Misure per cittadini e famiglie
Il pacchetto include misure dirette alle famiglie per sostenere la natalità e la residenzialità nei piccoli centri. È previsto un contributo alla natalità una tantum per ogni figlio nato o adottato e iscritto all’anagrafe di un comune montano con popolazione ≤ 5.000 abitanti. Il beneficio è cumulabile, salvo diverse disposizioni, con l’assegno unico familiare e ha l’obiettivo di rendere più attrattivo il vivere in quota e contrastare lo spopolamento demografico.
Casa, servizi e incentivi per il personale essenziale
Per favorire l’insediamento di figure professionali fondamentali nei territori montani, come operatori sanitari e insegnanti, sono previsti contributi sotto forma di credito d’imposta per le spese di affitto o per l’acquisto dell’abitazione. L’agevolazione copre fino a €2.500 annui (pari al 60% della spesa) e arriva a €3.500 nei comuni con minoranze linguistiche. Questo strumento è pensato per aumentare la residenzialità e migliorare l’accesso ai servizi essenziali.
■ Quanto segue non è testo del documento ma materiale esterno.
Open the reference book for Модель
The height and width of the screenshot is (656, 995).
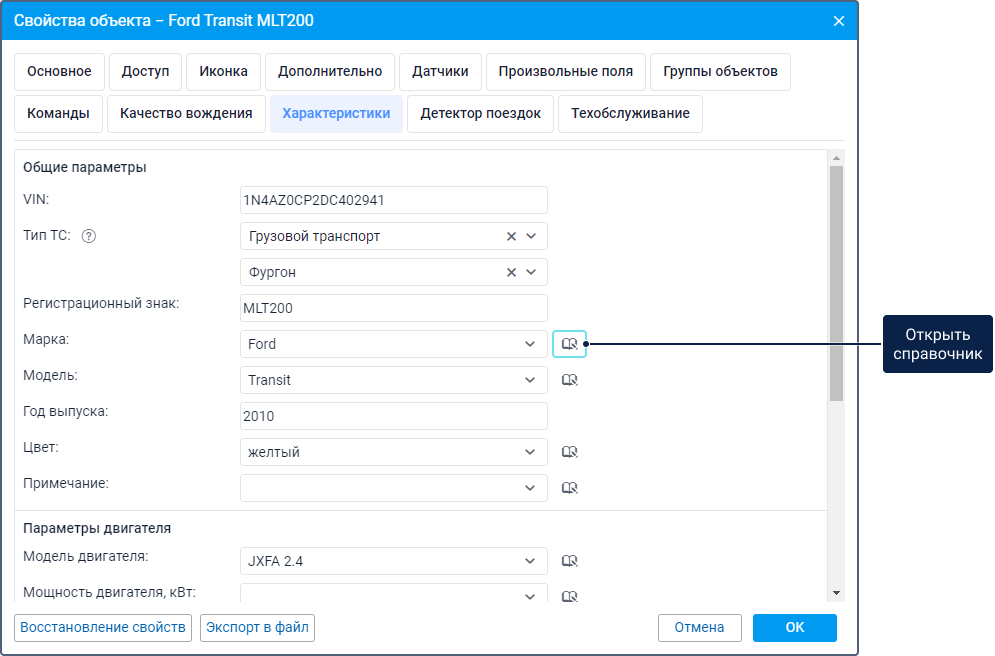click(569, 380)
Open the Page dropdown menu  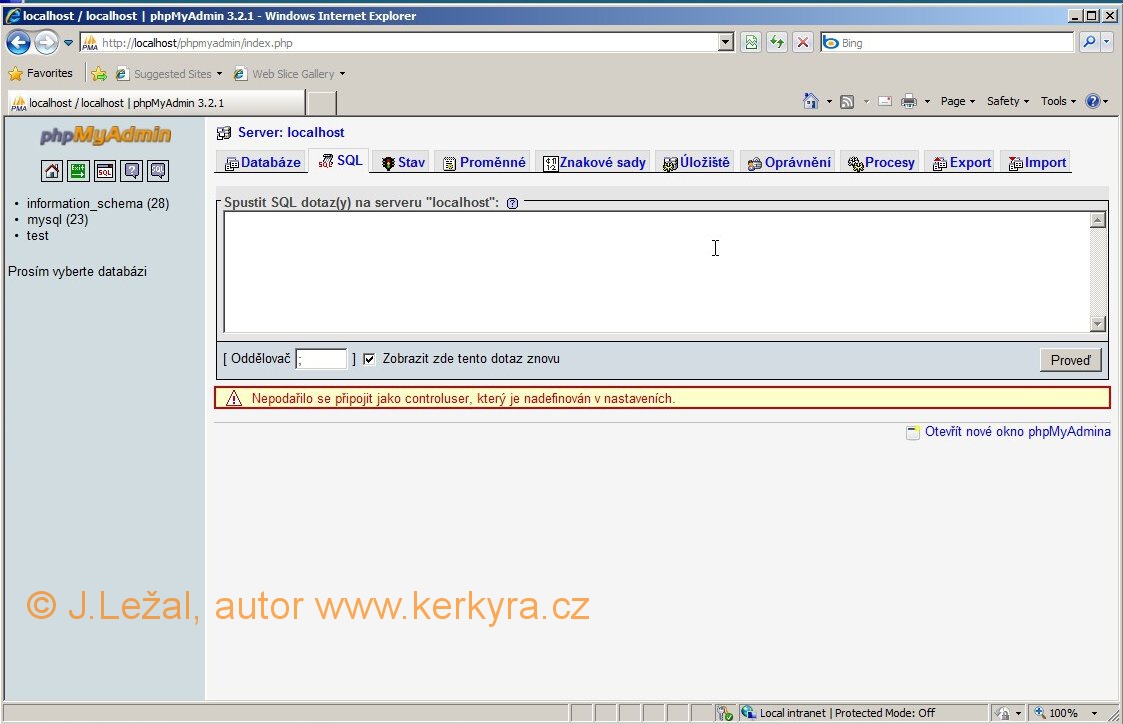point(957,101)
Obiettivi, criteri di applicazione e ambito
Le misure hanno obiettivi chiari: contrastare lo spopolamento, incentivare investimenti produttivi sostenibili, migliorare l’inclusione sociale tramite l’accesso a sanità, istruzione e connettività, e promuovere la tutela ambientale e l’uso responsabile delle risorse naturali. L’ambito di applicazione è definito nella proposta: sono destinatari gli enti e i cittadini operanti o residenti nei comuni montani, con particolari soglie demografiche e condizioni operative specificate nel testo. La relazione illustrativa della V Commissione permanente evidenzia l’importanza strategica di tali aree per la biodiversità, il paesaggio e il turismo sostenibile.
In sintesi, il disegno di legge C. 2126-A delinea un insieme di strumenti economici e sociali indirizzati a rendere più vivibili e produttive le zone montane. Tra crediti d’imposta, sgravi contributivi, contributi alla natalità e misure per la residenzialità, il provvedimento intende creare condizioni favorevoli per il ripopolamento stabile e la resilienza delle comunità di montagna.